Add to these forces an array of burgeoning distributed energy resources (e.g., wind turbines, batteries and solar) and increasingly complex operations, and it’s clear the voices are growing for more safety and better reliability. Achieving these goals takes a unifying technology that serves up one source of truth for utility managers. In spite of the technology utilities own — both internally developed and external software — few organizations can link their disparate systems and get one operational picture.
Southern California Edison is an example of a utility aiming to replace its legacy outage management and distribution management systems with a grid management system (GMS). The GMS is a “system of systems” to meet the complexities of a changing distribution environment. As early as 2016, SCE began publicly talking about the concept for an IT architecture to meet the growing number of distributed energy resources (DERs) and calls for greater reliability.
Once implemented, SCE’s GMS will consist of an advanced distribution management system (ADMS) and a platform for managing DERs.
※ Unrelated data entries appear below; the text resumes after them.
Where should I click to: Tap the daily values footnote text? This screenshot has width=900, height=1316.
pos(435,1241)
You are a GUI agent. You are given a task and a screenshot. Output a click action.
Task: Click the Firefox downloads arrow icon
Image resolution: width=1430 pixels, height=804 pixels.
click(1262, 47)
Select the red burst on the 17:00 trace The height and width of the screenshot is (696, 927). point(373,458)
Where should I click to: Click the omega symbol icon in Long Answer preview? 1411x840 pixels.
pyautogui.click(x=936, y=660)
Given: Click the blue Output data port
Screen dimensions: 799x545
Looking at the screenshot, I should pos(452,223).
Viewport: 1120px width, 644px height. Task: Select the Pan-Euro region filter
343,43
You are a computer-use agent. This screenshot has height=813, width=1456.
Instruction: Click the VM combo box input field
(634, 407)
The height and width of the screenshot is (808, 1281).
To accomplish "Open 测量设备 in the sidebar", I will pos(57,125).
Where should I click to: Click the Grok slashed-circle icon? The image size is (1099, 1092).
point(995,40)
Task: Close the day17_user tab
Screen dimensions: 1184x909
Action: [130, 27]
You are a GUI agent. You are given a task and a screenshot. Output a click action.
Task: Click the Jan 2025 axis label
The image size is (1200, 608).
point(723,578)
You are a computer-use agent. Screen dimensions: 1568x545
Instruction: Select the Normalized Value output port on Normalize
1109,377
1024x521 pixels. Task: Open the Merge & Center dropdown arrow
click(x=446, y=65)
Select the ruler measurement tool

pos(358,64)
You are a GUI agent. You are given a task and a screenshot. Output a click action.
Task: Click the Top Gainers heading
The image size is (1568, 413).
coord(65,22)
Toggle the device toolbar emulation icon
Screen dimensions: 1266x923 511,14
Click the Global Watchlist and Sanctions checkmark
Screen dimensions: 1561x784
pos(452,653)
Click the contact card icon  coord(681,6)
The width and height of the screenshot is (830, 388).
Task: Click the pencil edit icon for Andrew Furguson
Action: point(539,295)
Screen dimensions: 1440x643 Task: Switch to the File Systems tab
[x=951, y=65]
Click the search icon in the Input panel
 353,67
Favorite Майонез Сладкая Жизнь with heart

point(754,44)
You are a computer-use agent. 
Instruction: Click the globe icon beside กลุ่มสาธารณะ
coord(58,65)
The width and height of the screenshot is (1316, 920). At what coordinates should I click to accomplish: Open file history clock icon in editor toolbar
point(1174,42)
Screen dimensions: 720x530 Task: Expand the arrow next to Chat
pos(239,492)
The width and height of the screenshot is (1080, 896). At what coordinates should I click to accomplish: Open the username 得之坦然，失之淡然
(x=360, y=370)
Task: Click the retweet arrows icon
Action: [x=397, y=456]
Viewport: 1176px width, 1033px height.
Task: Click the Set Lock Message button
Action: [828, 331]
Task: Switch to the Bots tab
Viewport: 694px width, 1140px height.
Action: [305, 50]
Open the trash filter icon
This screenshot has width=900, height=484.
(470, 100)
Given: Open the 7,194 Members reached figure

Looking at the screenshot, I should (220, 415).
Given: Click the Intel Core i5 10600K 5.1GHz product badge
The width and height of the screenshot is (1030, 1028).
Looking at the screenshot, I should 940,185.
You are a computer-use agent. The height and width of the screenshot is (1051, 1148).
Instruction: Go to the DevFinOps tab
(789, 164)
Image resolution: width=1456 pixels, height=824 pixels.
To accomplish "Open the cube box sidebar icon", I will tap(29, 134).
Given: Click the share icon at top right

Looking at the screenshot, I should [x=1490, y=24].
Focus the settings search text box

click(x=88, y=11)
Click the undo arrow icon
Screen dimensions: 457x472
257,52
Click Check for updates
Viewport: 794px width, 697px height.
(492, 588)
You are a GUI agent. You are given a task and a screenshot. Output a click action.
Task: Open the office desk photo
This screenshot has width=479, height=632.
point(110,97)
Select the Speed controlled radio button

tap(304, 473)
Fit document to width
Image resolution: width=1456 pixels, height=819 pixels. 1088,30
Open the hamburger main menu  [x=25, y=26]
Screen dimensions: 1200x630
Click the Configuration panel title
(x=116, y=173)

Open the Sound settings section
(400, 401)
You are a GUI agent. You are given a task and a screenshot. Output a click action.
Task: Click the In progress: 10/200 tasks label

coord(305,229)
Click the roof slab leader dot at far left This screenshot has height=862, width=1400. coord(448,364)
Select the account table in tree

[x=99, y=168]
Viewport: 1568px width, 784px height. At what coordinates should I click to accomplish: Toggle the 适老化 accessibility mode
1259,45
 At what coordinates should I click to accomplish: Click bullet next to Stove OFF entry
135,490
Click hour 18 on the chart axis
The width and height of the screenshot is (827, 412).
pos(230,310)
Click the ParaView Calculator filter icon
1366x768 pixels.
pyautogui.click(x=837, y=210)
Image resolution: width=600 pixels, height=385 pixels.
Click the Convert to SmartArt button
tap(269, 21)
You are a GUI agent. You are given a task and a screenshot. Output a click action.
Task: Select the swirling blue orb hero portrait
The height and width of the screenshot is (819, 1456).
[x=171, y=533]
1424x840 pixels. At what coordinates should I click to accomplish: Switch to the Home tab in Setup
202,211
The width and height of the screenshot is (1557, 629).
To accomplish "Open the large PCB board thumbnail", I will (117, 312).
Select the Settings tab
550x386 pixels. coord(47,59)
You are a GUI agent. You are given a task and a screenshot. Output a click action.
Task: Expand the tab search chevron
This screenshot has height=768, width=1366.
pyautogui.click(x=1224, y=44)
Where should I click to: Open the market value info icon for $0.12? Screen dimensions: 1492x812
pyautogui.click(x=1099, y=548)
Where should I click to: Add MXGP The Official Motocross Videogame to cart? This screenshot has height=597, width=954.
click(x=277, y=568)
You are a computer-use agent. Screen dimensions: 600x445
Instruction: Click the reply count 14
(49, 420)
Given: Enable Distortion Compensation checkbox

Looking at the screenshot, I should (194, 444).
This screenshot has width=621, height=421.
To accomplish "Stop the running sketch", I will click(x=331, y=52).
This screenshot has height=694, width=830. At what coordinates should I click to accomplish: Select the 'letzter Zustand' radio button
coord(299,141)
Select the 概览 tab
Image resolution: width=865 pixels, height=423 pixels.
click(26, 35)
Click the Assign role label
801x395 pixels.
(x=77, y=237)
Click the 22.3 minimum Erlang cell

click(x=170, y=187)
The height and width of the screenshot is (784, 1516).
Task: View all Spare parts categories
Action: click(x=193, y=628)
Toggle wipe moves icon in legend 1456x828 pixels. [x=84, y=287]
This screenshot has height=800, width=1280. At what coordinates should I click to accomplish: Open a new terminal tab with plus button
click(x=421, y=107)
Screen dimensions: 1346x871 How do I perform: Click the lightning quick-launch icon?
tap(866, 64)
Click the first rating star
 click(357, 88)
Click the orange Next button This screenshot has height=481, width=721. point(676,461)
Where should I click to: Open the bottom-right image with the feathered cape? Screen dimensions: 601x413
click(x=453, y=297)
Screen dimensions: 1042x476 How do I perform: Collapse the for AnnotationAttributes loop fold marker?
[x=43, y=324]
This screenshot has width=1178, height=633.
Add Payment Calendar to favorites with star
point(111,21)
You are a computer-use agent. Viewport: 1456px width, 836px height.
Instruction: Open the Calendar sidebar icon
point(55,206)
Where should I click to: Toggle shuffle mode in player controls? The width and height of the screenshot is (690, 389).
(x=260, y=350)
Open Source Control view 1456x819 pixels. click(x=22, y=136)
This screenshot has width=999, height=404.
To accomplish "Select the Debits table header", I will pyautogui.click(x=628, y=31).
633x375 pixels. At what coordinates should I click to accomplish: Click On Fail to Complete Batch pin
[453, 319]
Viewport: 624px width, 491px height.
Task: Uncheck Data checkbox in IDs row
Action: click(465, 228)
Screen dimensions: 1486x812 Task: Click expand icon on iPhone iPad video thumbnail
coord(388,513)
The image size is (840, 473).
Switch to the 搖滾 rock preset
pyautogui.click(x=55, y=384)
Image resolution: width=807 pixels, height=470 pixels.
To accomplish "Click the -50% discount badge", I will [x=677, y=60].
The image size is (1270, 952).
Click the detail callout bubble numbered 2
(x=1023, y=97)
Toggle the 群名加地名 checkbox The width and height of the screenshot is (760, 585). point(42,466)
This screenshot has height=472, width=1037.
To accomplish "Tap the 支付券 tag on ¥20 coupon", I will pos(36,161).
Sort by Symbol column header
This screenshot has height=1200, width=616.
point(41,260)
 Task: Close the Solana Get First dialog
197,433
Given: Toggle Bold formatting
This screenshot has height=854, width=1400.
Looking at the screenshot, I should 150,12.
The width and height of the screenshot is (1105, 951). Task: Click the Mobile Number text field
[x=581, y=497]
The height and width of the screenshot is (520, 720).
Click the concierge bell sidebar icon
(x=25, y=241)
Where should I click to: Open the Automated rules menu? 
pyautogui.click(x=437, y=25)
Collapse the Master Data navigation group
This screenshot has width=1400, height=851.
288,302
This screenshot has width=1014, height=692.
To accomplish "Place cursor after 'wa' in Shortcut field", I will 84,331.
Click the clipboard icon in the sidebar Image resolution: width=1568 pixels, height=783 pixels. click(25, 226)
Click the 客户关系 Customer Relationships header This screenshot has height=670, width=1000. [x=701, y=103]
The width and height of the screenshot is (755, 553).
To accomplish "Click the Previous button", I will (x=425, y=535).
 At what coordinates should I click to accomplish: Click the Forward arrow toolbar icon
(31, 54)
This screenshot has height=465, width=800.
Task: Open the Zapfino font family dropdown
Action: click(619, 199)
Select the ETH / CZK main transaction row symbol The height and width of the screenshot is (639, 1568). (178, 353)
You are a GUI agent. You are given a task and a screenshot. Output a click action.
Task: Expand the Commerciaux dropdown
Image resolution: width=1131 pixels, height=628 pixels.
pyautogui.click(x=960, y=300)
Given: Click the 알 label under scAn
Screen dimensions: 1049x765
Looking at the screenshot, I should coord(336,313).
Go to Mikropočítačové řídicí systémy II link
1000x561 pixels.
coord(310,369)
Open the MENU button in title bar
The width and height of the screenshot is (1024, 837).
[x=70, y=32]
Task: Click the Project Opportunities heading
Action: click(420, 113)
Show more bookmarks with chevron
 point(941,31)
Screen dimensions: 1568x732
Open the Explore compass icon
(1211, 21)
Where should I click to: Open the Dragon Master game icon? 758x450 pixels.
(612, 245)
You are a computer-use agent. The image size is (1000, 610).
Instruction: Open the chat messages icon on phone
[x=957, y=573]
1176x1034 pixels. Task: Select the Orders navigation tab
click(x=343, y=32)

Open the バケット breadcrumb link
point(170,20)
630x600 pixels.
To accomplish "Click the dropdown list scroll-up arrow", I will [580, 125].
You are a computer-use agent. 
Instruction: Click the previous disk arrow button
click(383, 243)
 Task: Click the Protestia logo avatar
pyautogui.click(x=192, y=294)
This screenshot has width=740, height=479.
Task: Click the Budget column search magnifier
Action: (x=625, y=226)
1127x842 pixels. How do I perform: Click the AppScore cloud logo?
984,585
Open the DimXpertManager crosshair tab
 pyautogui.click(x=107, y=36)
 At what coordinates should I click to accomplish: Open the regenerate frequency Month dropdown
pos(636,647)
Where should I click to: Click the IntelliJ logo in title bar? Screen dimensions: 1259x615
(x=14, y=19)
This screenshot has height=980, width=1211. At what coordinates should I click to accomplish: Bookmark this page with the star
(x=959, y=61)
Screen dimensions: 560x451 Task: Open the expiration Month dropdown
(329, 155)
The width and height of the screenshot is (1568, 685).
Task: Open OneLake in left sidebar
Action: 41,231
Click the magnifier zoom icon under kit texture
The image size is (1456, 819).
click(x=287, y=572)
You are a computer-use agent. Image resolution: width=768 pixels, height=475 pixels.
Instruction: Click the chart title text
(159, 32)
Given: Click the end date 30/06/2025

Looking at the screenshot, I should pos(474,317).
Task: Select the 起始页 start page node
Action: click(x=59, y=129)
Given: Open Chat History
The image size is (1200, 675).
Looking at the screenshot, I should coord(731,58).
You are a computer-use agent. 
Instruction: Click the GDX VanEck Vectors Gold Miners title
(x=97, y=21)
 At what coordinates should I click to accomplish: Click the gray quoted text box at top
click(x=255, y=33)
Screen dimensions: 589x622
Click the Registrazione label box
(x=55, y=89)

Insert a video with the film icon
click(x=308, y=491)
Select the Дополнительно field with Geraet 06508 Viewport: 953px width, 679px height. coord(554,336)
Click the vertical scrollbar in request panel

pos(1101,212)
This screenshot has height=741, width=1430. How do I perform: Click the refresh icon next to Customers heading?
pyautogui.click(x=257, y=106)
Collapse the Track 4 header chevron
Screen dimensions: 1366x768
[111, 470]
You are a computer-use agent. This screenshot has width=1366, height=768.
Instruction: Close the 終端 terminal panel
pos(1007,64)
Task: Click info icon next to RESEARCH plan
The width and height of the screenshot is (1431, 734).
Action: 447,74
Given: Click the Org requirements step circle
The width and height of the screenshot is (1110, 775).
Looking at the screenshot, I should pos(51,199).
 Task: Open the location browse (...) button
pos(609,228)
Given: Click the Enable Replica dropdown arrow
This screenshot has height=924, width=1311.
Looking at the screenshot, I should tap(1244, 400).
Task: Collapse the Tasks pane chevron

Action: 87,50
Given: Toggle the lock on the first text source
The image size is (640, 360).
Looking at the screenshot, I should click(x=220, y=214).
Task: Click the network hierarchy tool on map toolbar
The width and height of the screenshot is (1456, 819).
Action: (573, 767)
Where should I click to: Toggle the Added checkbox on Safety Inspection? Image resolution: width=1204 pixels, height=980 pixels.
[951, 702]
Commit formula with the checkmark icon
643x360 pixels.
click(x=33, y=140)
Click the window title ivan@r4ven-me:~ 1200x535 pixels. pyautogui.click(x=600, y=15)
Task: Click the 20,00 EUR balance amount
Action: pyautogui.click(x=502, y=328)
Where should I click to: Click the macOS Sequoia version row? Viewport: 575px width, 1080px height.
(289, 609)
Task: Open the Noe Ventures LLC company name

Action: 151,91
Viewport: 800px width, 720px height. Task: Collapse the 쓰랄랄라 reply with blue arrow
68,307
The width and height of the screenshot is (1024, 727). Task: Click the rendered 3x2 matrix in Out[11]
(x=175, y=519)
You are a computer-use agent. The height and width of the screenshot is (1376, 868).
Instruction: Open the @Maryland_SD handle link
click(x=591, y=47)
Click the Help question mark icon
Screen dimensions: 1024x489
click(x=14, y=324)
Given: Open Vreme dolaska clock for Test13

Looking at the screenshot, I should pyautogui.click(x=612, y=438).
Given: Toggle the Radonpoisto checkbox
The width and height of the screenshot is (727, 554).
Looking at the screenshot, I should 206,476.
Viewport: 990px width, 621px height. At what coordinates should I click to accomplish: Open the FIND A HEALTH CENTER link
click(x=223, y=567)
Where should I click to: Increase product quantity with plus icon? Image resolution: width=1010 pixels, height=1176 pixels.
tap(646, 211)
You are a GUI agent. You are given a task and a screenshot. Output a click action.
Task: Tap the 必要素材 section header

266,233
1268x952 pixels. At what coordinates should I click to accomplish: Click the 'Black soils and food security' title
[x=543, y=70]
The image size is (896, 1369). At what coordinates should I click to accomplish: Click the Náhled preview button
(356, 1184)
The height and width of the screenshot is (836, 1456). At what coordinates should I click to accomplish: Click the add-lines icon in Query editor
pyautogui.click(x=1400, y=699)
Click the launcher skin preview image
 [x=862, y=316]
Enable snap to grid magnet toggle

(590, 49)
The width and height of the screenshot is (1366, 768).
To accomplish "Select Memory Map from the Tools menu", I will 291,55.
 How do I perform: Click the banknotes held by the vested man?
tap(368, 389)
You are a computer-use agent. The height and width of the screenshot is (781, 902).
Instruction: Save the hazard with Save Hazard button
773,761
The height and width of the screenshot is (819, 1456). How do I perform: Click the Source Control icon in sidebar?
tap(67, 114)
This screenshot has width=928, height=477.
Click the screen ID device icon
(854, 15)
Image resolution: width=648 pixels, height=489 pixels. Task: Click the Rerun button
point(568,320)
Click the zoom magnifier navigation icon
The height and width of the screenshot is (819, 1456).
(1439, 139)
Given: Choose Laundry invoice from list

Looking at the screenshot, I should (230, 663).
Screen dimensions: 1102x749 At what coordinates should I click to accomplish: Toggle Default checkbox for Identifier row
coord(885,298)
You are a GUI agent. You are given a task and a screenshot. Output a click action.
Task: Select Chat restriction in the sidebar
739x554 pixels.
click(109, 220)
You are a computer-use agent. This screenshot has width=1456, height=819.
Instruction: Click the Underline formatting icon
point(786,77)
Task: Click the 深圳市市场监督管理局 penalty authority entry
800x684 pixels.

The GMS will: get information as it happens from field devices and DERs; crunch data; and help managers prepare for (and respond to) outages and load transfers. SCE hopes its ADMS will be a single source of truth for dispatchers, control center managers and others who oversee operations.
Picking one system, or linking them all
Which tool is the linchpin as utilities look for one, technological source of truth? Is it a resource management system, work management system, or, in the case of SCE, a GMS? No matter what direction a utility moves, utility managers should consider linking these systems by developing an application programming interface, or API, that enables each system to communicate with the others. Think of an API as triggering a message to take one person’s request and deliver it to another person who fulfills the request and returns the message with answers or options. Imagine using an API to share workers’ schedules with an ADMS, so managers can see, for instance, the availability of crews, IT staff or control center operators at a moment’s notice. That link would tell managers who is available to work and which available employees were closest to the trouble or nearest to a service center.
How one source helps customers
Customers benefit when their utility is able to ascertain one source of truth across systems. One view across systems provides managers with the situational awareness to make accurate decisions that improve safety, reliability, grid stability and even customer satisfaction. That single view of events at the moment things happen means the consumer of electricity will (in the long run) get less costly energy because the utility is more efficiently deploying resources and managing load. That, in turn, can delay rate-increase requests, provide better reliability and reduce the number and length of outages.
One source of truth safely speeds up restoration
With distribution automation, there are monitoring devices beyond the station breakers and automation of the isolating devices (i.e., switches and protective devices). With a device on the line that notes a fault current and a device down the road that indicates no trouble, control center personnel can identify that the outage occurred between a particular mile span or an even smaller distance. Without that automation, a utility would have to patrol, say, two miles of circuit instead of one mile. Automation lets a utility isolate and back-feed a line. If the outage affected 1,000 people, the utility could restore power to, for example, 900 customers in approximately 15 minutes via a quick analysis.
An API would then make it possible to immediately distribute a message from patrollers in the field via dispatchers to crews on the road. That message would tell crews the system restored power to approximately 900 customers and include a map of the outage and directions to the isolating device. Control center operators could also rely on APIs to pull information from resource management systems into a GMS to determine who’s closest to the outage and further speed up response. If utilities begin widely adopting APIs like these, managers can extract one source of truth from what is often a confederation of IT systems. That, in turn, promises to improve reliability, safety and satisfaction.